Enfin, le Haut conseil considère que le retour en 2017 du déficit nominal sous le seuil de 3 points de PIB est très incertain, pour ne pas dire impossible. Ce constat étant fait, je souhaite m’attarder tout particulièrement aujourd’hui sur les conséquences du projet de loi de finances pour les collectivités et tout particulièrement pour les collectivités rurales.
En 2017, les collectivités territoriales devront absorber une troisième tranche consécutive de réduction des concours financiers de l’État, lesquels ont diminué de 11 milliards d’euros en quatre ans. On peut toutefois se réjouir que celle-ci soit moins importante qu’en 2015 et 2016 : 2,63 milliards d’euros au lieu de 3,67 milliards, dont 1,03 milliard pour le bloc communal. L’effort demandé au bloc communal sera en effet réduit de moitié et assorti d’un nouveau fonds de soutien à l’investissement.
Toutefois, alors que la loi de finances pour 2016 avait initié une réforme de la dotation globale de fonctionnement, pour une entrée en application au 1er janvier 2017, le projet de loi de finances pour 2017 reporte l’entrée en vigueur de cette réforme. Ce report avait, certes, été souhaité par une partie des élus locaux craignant une impréparation de la réforme.
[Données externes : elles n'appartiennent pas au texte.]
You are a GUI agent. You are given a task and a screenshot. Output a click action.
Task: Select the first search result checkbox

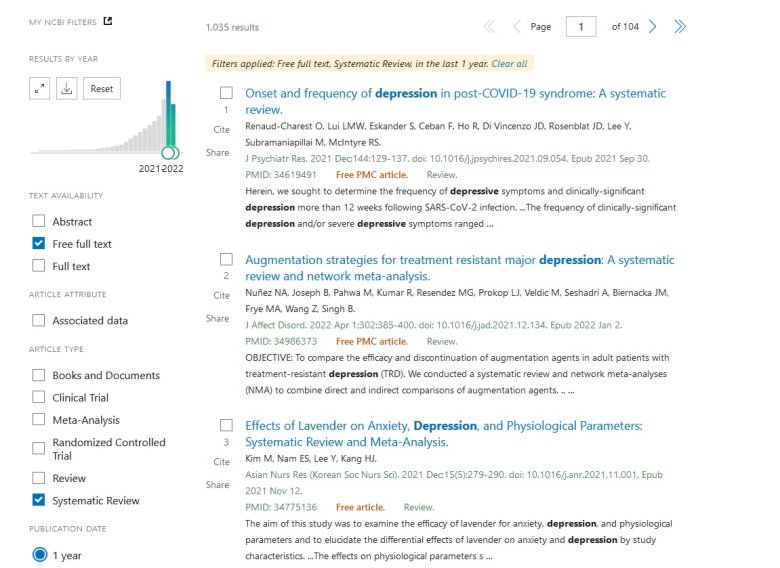(x=226, y=93)
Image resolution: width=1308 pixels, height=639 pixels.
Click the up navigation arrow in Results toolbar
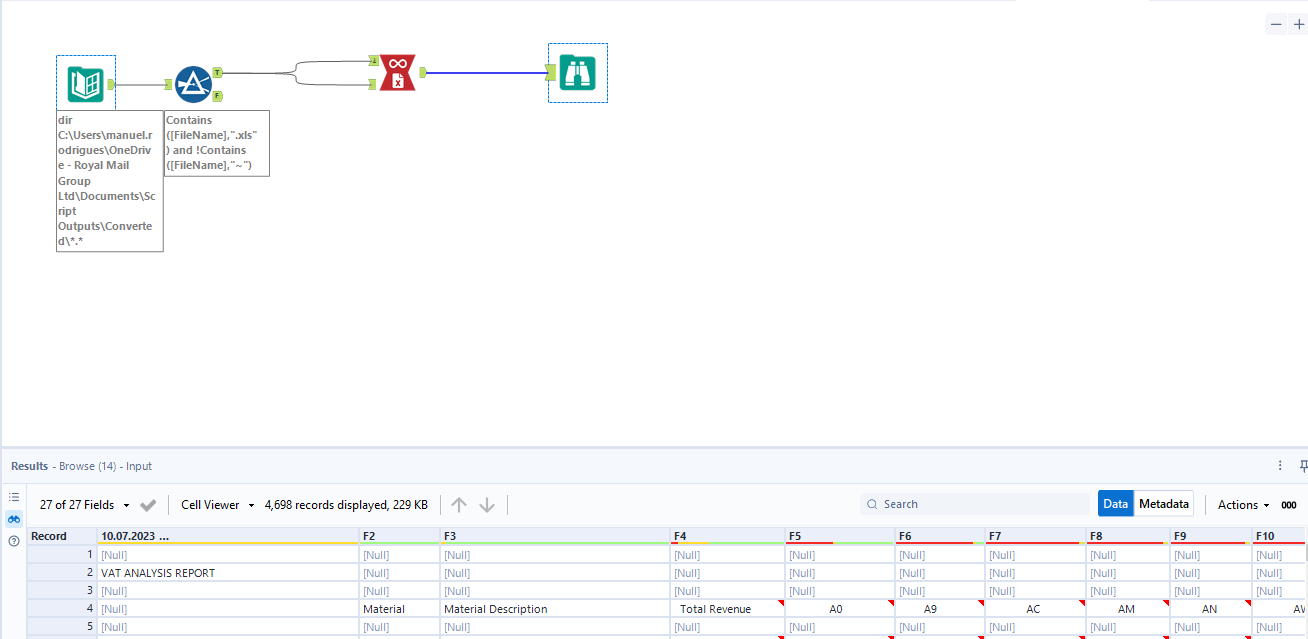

Mais en argumentant que la carte intercommunale va être largement modifiée au 1er janvier 2017 avec les nouveaux schémas départementaux de coopération intercommunale, et que la réforme de la DGF fera l’objet d’un texte spécifique élaboré en vue d’une application en 2018, le Gouvernement a déçu les élus locaux.
En effet, ce report est très mal vécu par les maires des zones rurales.
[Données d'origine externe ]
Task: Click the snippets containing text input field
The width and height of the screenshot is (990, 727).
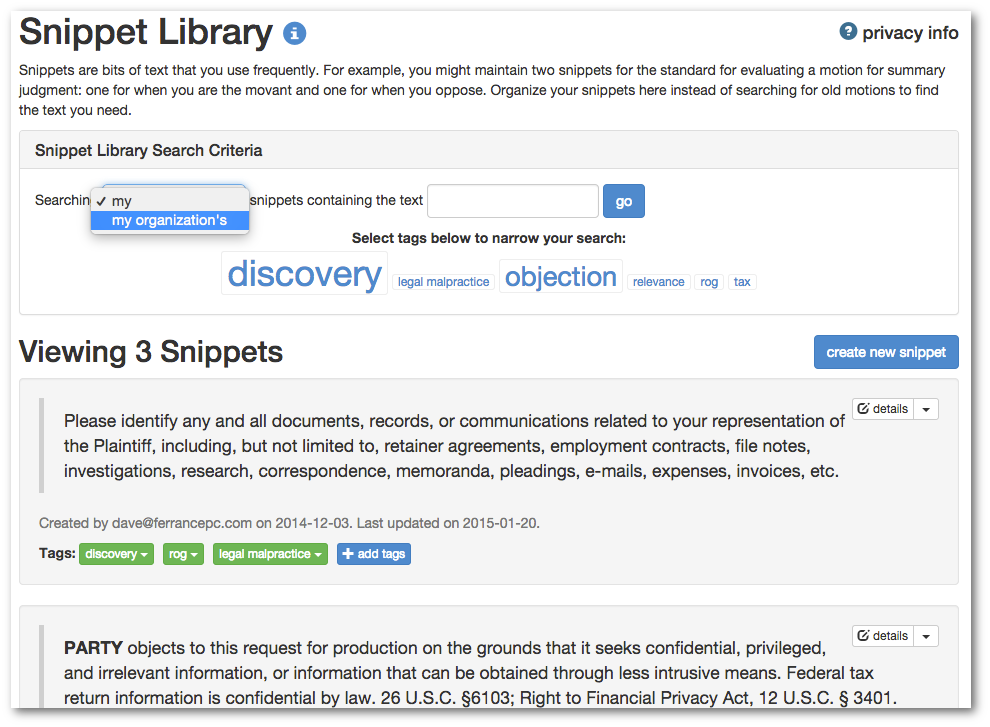Action: pos(513,201)
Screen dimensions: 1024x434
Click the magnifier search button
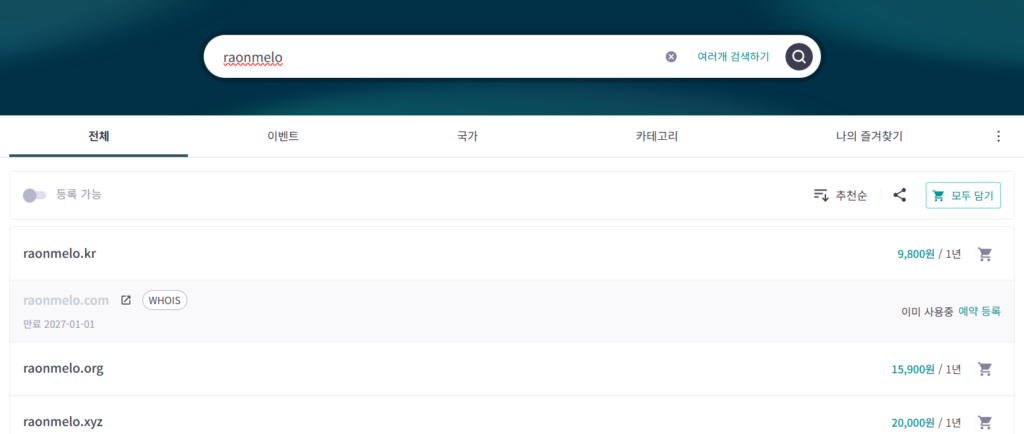798,57
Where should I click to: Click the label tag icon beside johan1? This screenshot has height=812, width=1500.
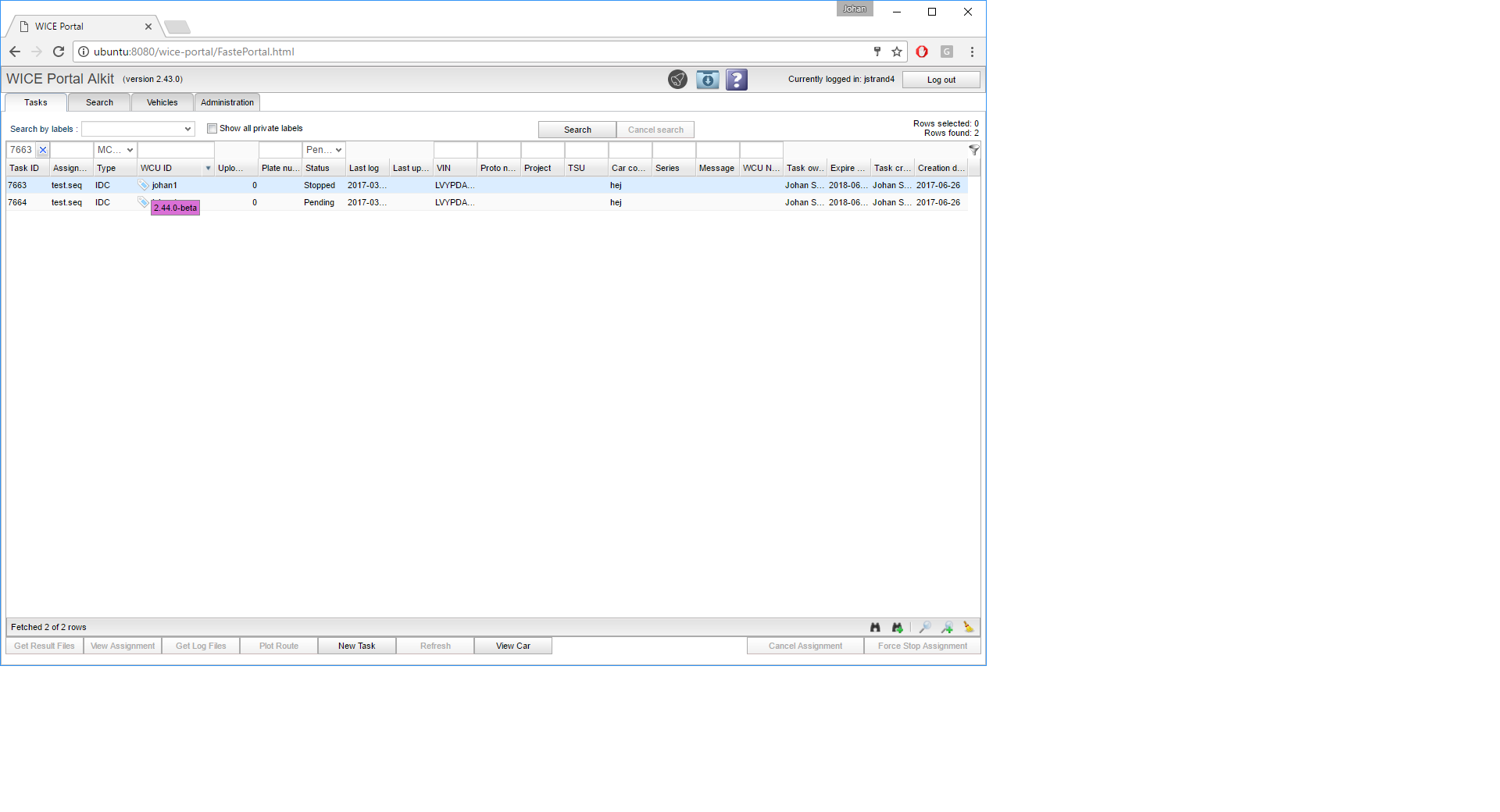point(144,185)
Ils craignent que la majoration de la dotation par habitant pour les agglomérations à hauteur de 70 millions euros ne se fasse sur le dos du milieu rural dans la mesure où cette majoration sera financée sur les dotations globales.
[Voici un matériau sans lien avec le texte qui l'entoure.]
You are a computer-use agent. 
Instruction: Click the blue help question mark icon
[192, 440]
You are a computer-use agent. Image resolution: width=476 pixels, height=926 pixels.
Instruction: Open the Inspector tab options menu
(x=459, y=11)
Cela accroîtra encore les écarts et les fractures territoriales entre villes et campagnes. En outre, le fonds de soutien à l’investissement local – FSIL – créé par la loi de finances pour 2016 est pérennisé et abondé de 200 millions d’euros pour atteindre 1,2 milliard d’euros en 2017.
Sur cette somme, 600 millions seront fléchés sur les grandes priorités d’investissement que sont la transition énergétique, l’accessibilité et le logement et 600 millions bénéficieront aux territoires ruraux par le biais des contrats de ruralité et une augmentation de la dotation d’équipement des territoires ruraux – DETR. Par ailleurs, en matière de péréquation, le fonds de péréquation intercommunale et communale – FPIC – est maintenu à son niveau de 2016, à savoir 1 milliard d’euros.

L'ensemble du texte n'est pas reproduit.